Я еще несколько остановлюсь на темах книги Н. А. Бердяева, имеющих самое тесное отношение к религии и Церкви. В одном месте он поднимает вопрос, как бы чуждый с первого раза уху христианина, но в который в конце концов христианин должен вслушаться. Он поднимает вопрос о Серафиме Саровском и о Пушкине — перед лицом земли, во-первых, и перед Лицом Божиим, во-вторых.
Вот эта страница, и она так ярко сказана, что только затенили бы ее, пересказывая другими словами.
‘В начале XIX века жили величайший русский гений — Пушкин и величайший русский святой — Серафим Саровский. Пушкин и св. Серафим жили в разных мирах, не знали друг друга, никогда ни в чем не соприкасались. Равно достойные величие святости и величие гениальности — несопоставимы, несоизмеримы, точно принадлежат к разным бытиям. Русская душа одинаково может гордиться и гением Пушкина и святостью Серафима. И одинаково обеднела бы она и от того, что у нее отняли бы Пушкина, и от того, что отняли бы Серафима. И вот я спрашиваю: для судьбы России, для судьбы мира, для целей Промысла Божия лучше ли было бы, если бы в России в начале XIX века жили не великий св. Серафим и великий гений Пушкин, а два Серафима, два святых — св. Серафим в губернии Тамбовской и св. Александр в губ. Псковской?’.
Нужно заметить, всеми этими ‘если бы’ не весьма остроумный Бердяев предполагает одинаковых двух святых, повторяющих один другого, и тем уже подсказывает или внушает ответ: ‘разумеется, лучше иметь разное, ибо при этом мы становимся богаче’. Но если на место повторения поставить разное? Например, поставить Иоанна Дамаскина в Псковской губернии? И Бердяев и целый мир смутились бы при вопросе: откуда идет больше лучей — и, главное, лучей, утешающих человечество, необходимых ему,— от Иоанна Дамаскина или от Александра Пушкина?
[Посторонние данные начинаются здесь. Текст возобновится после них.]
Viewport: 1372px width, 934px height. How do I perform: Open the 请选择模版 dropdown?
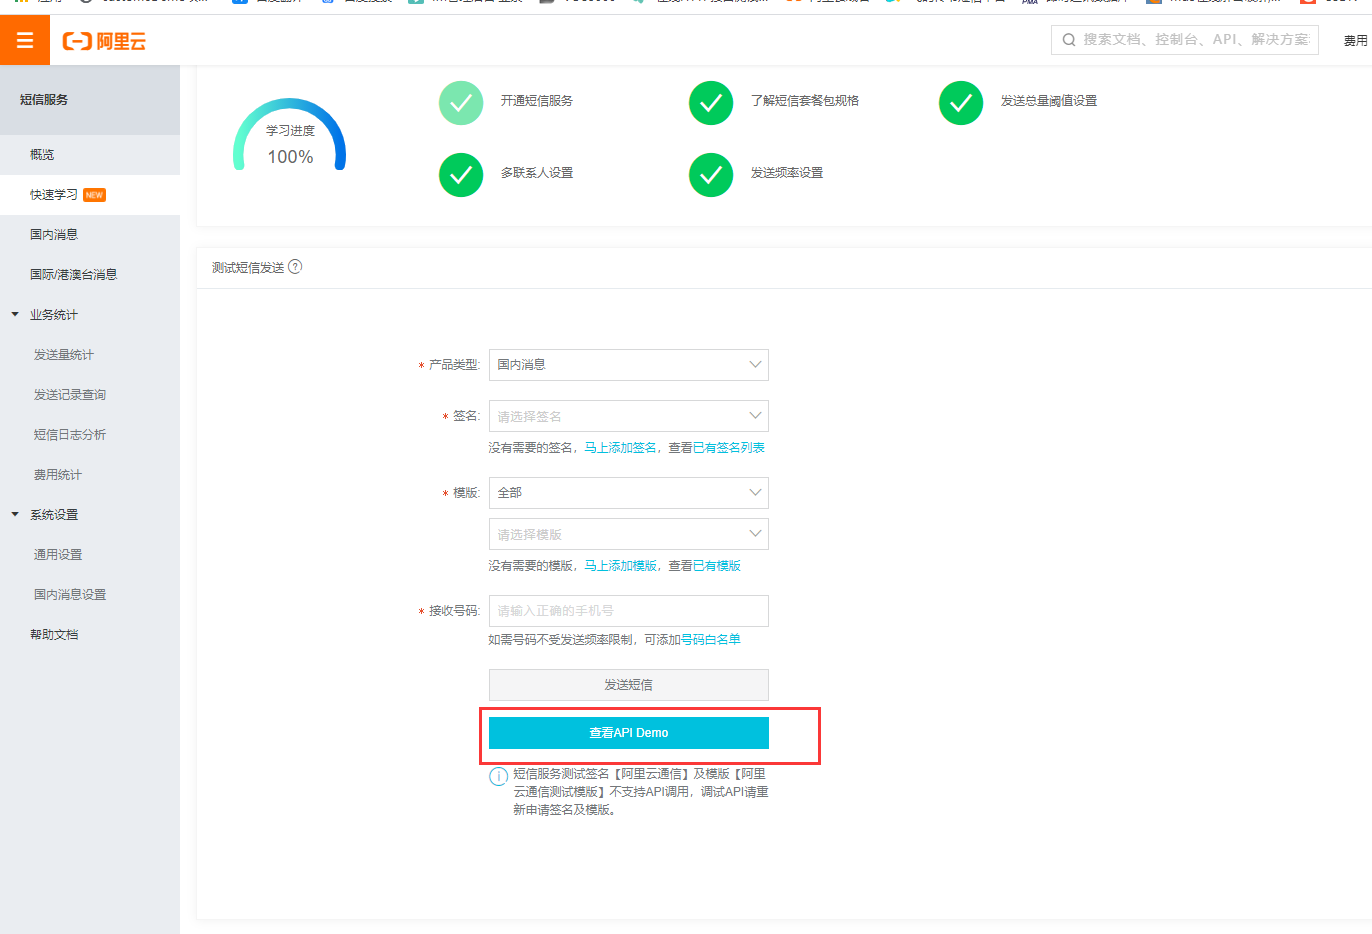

‘Если бы Александр Пушкин был святым, подобным (да зачем ‘подобным’? в этом вся острота и вместе {с тем) вся неудача вопроса) св. Серафиму, он не был бы гением, не был бы поэтом, не был бы творцом (почему? почему?!). Но религиозное сознание, признающее святость, подобную Серафимовой, единственным (?! А Златоуст и его ‘Слово на день Св. Пасхи’?) путем восхождения, должно признать гениальность, подобную пушкинской,— лишенную религиозной ценности, несовершенством и грехом. Лишь по религиозной немощи своей, по греху своему и несовершенству был Пушкин гениальным поэтом, а не святым, подобным Серафиму. Лучше было бы для божественных целей, чтобы в России жили два святых, а не один святой и не один гений поэт’.
Да уже из наших поэтов мы можем назвать Лермонтова в некоторых немногих его стихотворениях — ‘По небу полуночи’, ‘Ветка Палестины’, ‘Я, Матерь Божия’ — возвышающимся до чисто религиозного духа, почти до церковного духа. Кто из духовных авторов, из священников не повторит с умилением этих стихов — как Кольцов свой стих:
Но жарка свеча
Поселянина
Пред Иконою
Божией Матери…
В словах Бердяева — тон дурного обвинителя, плохая юридическая, почти каверзная складка. Он натягивает слова и аргументы на предрешенную в уме своем тему, на предрешенный тезис.
‘Дело Пушкина не может быть религиозно оценено, ибо гениальность не признается путем духовного восхождения, творчество гения не считается религиозным деланием. ‘Мирское’ делание Пушкина не может быть сравниваемо с ‘духовным’ деланием св. Серафима. В лучшем случае творческое дело Пушкина допускается и оправдывается религиозным сознанием, но не опознает в нем дела религиозного. Лучше и Пушкину быть бы подобным Серафиму, уйти от мира в монастырь, вступить на путь аскетического духовного подвига. Россия в этом случае лишилась бы величайшего своего гения, обеднела бы творчеством, но творчество гения есть лишь оборотная сторона греха и религиозной немощи. Так думают отцы и учители религиозного искупления’.
Да ничего подобного! И именно отцы Церкви вовсе так не думают, можно бы привести цитаты, но кто знает писания их — держит в уме эти цитаты.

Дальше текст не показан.